Sources and further analyze :

The new triangle of allies: Israel-USA & Saudi Arabia


Israel Defense Forces Chief of Staff Gadi Eisenkot recently gave an unprecedented interview to a Saudi news site, in which he asserted that Israel and Saudi Arabia are in full agreement about Iran.

Saudi Arabia currently does not have official diplomatic relations with Israel and abides by an Arab League boycott on trade with the Jewish state.

Since the Arab Spring erupted, and more especially during the past year, Israel and Saudi Arabia have drawn significantly closer, owing to their common interests or common enemies : Hezbollah & Iran. Saudi Arabia’s fear of its enemies is indeed pulling it closer to Israel, but it is limited in its ability to manage these collaborations, at least publicly, as long as the Palestinian problem remains unresolved. And in September, Crown Prince Mohammad bin Salman (MBS), was reported to have made a secret visit to Israel.

In mid-November, Gadi Eizenkot, the chief of general staff of Israel’s defense forces, landed a media coup.

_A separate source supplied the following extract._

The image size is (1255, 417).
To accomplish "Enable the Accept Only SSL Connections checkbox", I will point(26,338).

He described, in broad terms, how he viewed his country’s relations with Iran on one side and Saudi Arabia on the other. He did so in an interview with the Saudi Arabian website Elaph.

Eizenkot explained that Israel was prepared to share information as well as intelligence material with moderate Arab states in order to counter Iran. He answered the question of whether Israel had already shared intelligence with Saudi Arabia by quoting from a letter of intent: “We are prepared to share information when necessary. We have many common interests.” He did, however, make one thing crystal clear: Iran is viewed by Israel as the “greatest threat to the region.”

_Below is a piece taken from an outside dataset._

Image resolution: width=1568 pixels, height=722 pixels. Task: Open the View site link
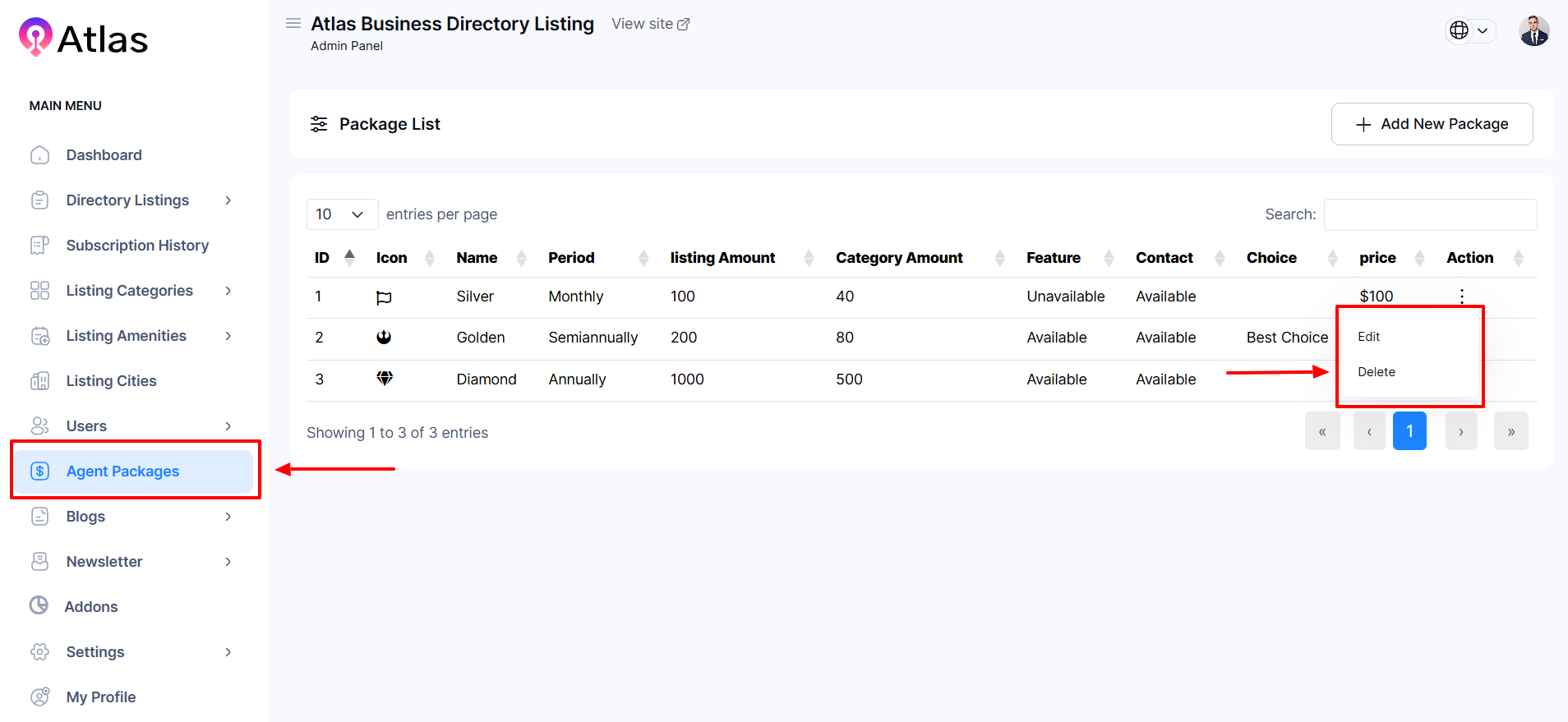pyautogui.click(x=650, y=24)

 In other significant comments, Israeli Energy Minister Yuval Steinitz this week admitted to having discreet contacts with the kingdom. “We have ties that are indeed partly covert with many Muslim and Arab countries, and usually [we are] the party that is not ashamed. It’s the other side that is interested in keeping the ties quiet.

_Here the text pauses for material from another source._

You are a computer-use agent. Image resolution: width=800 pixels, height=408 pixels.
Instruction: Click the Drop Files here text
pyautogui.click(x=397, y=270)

 It appears that both countries are being particularly careful about communicating mutual rapprochement through unofficial channels. The fact that Eizenkot granted Elaphan interview can be seen as evidence of a deliberately defensive PR strategy

Saudi Arabia “doesn’t give a damn” about the Palestinian cause, a former Israeli security advisor has said, as long as it can cement a deal with Israel against Iran.

The Kingdom is willing to accept almost any kind of Israeli-Palestinian peace deal, Israeli Prime Minister Benjamin Netanyahu’s former defence minister Yaacov Nagal said in an interview with The Telegraph.

However, the Saudi foreign minister stated in a television interview not long ago that his country does not maintain ties with Israel.He also reiterated the traditional Saudi demand for Israel to enter into regional negotiations on the basis of the 2002 Arab Peace Initiative. Publicly, Riyadh’s position is that Israel must abide by the 1967 Green Line for any such negotiations to take place.

This week, Israeli players have been denied visas to participate in a speed chess championship hosted by Saudi Arabia this week, a vice-president of the World Chess Federation (Fide) has said.

Establishing diplomatic relations would please the charismatic warmonger US President Donald Trump, who counts the two countries as among his strongest allies against the perceived threat from Tehran.While the US seeks to unite Saudi Arabia and other Arab states with Israel against Iran, many Middle Eastern countries are reluctant to get too close to the Israelis without progress on the Palestinian issue.Israelis and Saudis  likewise believe that a reduction in American influence in the Middle East left a power vacuum that risks being filled by enemies. Other overlapping policies include the designation of Hezbollah as a terrorist organization, as well as opposition to Qatari meddling in the region.